Patch: Speed Pooma Evaluations

Jeffrey Oldham oldham at codesourcery.com
Tue Dec 18 00:50:38 UTC 2001


1. This patch permits the KCC optimizer to move most of non-data array
accesses out of the inner loop.  By using local variables rather than
references, the optimizer can determine that the inner loops'
assignments do not change the local objects' data members, e.g.,
strides_m.  Thus, these values need not be reloaded inside the inner
loops so the code is similar to hand-coded C loops.  In effect, the
compiler can determine which data members are loop-invariant and which
are not.  Example execution time (seconds) for Linux/KCC's Doof2d with
N=1000 include
 
                  C     Brick   FieldBrick stencil Brick
before change     6.20  9.89    13.29      7.29
after change      6.21  7.48    7.44       7.16
 
2. The idea can be implemented in at least two different ways.
Stephen Smith suggested the idea for the attached patch.  It relies on
two assumptions:
1) cheap, shallow copies and
2) copies of all non-pointer data members.

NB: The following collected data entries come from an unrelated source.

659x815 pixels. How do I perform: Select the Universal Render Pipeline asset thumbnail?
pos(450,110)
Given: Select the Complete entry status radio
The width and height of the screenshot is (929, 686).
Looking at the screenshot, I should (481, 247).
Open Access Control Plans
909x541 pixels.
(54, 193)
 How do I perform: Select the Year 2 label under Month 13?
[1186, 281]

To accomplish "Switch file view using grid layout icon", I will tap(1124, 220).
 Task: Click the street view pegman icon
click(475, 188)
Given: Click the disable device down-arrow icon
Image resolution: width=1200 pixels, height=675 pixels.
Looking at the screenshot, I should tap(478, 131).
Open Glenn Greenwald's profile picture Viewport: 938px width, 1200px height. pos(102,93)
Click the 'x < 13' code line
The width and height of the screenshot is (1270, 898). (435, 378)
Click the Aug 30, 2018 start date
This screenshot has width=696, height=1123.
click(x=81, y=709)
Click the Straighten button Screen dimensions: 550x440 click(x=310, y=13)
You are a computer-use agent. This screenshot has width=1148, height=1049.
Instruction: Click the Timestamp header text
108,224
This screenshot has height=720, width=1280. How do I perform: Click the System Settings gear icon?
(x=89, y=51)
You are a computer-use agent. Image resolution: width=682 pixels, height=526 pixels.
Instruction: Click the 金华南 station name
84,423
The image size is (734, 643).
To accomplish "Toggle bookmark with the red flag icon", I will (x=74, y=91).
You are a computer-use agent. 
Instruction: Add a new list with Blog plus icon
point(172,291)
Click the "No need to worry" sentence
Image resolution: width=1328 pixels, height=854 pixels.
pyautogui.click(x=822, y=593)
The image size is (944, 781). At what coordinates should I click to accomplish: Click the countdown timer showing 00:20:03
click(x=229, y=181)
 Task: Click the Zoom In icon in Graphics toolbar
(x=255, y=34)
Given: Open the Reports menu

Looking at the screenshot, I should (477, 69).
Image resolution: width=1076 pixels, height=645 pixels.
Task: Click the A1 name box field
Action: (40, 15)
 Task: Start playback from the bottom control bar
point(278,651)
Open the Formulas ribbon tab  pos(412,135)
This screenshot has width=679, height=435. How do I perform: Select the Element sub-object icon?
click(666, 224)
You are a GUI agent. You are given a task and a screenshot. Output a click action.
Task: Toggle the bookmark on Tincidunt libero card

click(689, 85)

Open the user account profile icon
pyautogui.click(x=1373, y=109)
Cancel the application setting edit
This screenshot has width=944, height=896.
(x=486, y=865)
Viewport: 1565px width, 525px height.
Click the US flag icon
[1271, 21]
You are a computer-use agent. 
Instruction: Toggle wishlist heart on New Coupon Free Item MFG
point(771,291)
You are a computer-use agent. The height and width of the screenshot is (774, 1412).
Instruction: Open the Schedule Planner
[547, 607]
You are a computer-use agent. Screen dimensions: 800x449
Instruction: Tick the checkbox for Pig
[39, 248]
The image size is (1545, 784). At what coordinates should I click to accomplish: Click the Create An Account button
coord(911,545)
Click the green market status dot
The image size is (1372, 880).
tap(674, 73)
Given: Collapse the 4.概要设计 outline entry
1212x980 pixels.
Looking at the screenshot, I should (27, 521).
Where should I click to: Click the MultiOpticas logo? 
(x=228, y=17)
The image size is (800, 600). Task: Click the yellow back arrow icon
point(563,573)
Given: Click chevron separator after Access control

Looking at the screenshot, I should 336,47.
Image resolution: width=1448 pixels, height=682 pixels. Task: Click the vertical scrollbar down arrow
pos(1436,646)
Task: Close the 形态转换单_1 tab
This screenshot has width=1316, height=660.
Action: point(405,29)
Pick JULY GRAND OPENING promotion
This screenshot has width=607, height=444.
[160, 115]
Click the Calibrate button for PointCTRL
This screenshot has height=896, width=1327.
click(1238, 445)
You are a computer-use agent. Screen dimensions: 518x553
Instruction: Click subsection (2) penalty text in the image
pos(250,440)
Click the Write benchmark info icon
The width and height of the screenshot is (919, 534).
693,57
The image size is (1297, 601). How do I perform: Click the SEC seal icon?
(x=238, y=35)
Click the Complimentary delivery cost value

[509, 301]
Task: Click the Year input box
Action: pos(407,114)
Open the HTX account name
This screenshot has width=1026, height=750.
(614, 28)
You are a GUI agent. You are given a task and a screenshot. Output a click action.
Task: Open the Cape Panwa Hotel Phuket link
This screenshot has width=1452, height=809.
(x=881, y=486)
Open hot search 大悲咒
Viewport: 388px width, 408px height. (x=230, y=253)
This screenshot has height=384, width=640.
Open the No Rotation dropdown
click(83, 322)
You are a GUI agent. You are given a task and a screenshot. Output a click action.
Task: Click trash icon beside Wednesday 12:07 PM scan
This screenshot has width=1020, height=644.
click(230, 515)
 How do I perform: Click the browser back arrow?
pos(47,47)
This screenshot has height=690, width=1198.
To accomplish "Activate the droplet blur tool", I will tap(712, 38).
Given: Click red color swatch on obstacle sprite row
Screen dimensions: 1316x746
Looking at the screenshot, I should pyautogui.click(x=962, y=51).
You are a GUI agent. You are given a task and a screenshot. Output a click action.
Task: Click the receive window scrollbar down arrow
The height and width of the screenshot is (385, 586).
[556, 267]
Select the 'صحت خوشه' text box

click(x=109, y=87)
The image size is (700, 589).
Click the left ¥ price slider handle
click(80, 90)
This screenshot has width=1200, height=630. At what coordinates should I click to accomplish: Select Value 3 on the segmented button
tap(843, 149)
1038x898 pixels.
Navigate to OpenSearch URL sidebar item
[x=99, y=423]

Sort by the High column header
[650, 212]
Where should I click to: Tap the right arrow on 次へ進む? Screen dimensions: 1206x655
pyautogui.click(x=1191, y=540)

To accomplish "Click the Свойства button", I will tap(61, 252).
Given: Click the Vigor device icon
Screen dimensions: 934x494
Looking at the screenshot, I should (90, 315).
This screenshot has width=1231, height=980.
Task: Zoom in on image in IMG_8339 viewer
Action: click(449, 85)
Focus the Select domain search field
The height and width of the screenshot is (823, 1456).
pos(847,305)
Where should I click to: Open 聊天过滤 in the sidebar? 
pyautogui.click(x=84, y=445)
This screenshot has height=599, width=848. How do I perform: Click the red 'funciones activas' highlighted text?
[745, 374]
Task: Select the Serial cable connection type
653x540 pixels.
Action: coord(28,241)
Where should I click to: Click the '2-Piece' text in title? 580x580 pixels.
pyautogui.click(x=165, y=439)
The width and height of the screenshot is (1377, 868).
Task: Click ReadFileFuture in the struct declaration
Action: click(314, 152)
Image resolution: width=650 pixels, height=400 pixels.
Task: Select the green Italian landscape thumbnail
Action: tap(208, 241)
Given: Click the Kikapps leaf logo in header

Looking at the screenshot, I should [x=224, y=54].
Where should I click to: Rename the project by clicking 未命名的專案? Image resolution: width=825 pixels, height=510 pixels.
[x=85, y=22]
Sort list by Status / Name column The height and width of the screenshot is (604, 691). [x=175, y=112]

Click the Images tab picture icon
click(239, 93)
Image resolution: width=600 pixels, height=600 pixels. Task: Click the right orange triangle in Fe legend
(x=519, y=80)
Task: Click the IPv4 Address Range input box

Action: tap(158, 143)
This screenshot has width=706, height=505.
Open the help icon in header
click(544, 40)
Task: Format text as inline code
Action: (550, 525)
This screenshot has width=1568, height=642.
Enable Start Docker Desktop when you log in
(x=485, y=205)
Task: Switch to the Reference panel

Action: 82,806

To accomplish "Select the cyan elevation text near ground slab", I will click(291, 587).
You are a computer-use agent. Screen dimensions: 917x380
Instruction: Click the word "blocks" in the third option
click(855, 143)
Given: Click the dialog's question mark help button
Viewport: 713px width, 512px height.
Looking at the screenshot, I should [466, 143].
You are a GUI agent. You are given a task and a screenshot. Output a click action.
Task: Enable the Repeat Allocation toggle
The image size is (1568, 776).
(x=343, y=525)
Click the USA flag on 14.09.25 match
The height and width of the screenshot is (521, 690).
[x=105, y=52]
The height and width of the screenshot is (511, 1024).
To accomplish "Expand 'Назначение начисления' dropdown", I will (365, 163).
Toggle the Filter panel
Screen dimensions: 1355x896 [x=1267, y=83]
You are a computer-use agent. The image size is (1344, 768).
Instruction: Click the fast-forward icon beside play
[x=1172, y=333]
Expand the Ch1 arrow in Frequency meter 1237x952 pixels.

3. In Mark Mitchell's suggested implementation, container and engine
data members that are invariant during loop iterations are explicitly
stored in LoopInvariant_t structures.  These constant structures are
constructed before the loop and passed to the reads and writes within
the loop.  These operations use the constant structures rather than
the containers' and engines' data members.  Thus, the optimizer can
determine that the uses of the constant data members can be hoisted
out of the loops.  Although this implementation can deliver cleaner
code since we, as smart humans, might be able to determine better
code, it requires much more programmer time and code.  We can always
implement the idea if needed.  A patch for part of the work is
attached.

4. Two other sets of loops could be sped up using a similar technique
but were not.

a. Evaluator/LoopApply.h uses a function object.  Since we do not know
   whether we can copy the object much less copy back into the
   original, I do not know how to transform the loops.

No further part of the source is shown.